For an embarrassing length of time I thought that “epitome” was pronounced “epi-tome” and that it meant a very thick book. Yes, seriously.
Not me, but I had a close friend recently respond to my wise-ass comments by saying, “Don’t be so smuckin fart!”
I once got into an argument with my 8th grade English teacher about the pronunciation of “celtic”. Being in Maine, she went with the way the Boston team says it, I countered that the real Celts said it with a hard C. I didn’t do well in that class. Granted, at that time in my life I was a little PITA.
I also had trouble with “hyperbole”, I mean it sure as heck looks like “hyper bowl.” And I agree with @Chefguy on epitome.
I had a co-worker who naively prided himself on being “worldly wise.”
We cracked up when he reported he had been to party where they served “CRUD-ites.”
I won bets from him at various times, on various subjects. For instance, he insisted that Bruce Springsteen (rather than Tom Waits) wrote “Jersey Girl.”
Another time, he insisted that sharks are mammals. That one took a call to the New England Aquarium to straighten out.
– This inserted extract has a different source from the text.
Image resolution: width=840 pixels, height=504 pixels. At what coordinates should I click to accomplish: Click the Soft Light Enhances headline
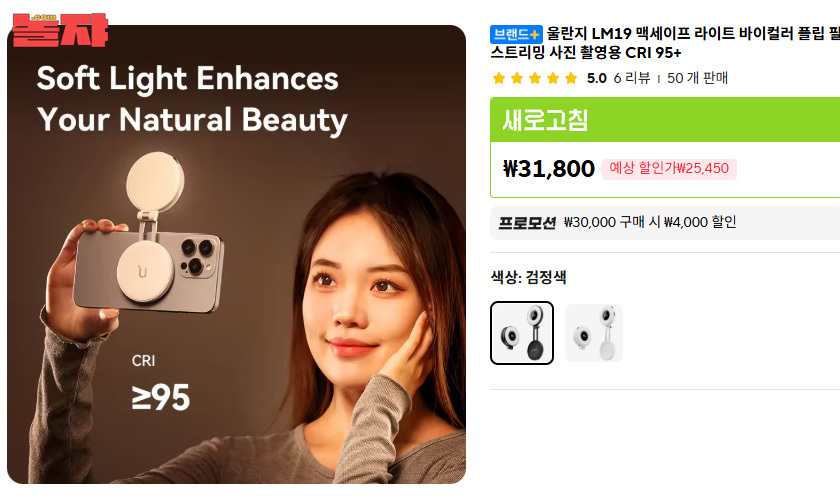point(188,78)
More $$ in my pocket. (The guy on the other end of the phone finally said, “Who IS this, anyway?)”
I had a friend from Lubbock, Texas who once bragged that he grew up down the block from the store where Billie Holiday bought his first guitar.
That reminds me of the time I took a riverboat ride in New Orleans. Upon disembarking, a woman said to her friend, “that was fun, they had a kaleidoscope and everything”.
(She meant “calliope.”)
I knew the word epitome, but had never seen it in print and spoken at the same time. If someone had asked me to spell it, I’m guessing I would have come up with “epitomee” “epitomie”, or some such.
For the longest time I mispronounced “chipotle” by transposing the final two consonants. In other words, I said “chi-POLL-tay” rather than “chi-POT-lay”.
I also kept calling the Intel Xeon processors “xenon”, like the noble gas.
Kind of hard to express in English, but I had a major gaffe at a group of Chinese college students when in the middle of a sentence, I meant to say pei chan (“compensate”) and instead said pei zhan (“to be buried with someone.”) There was a few seconds of stunned silence, then horrified laughter.
Oeuvre - not that that makes it any easier to pronounce!
Dammit. I checked that twice!
I would love for a little pop up dictionary on my phone that didn’t require swiping to another page.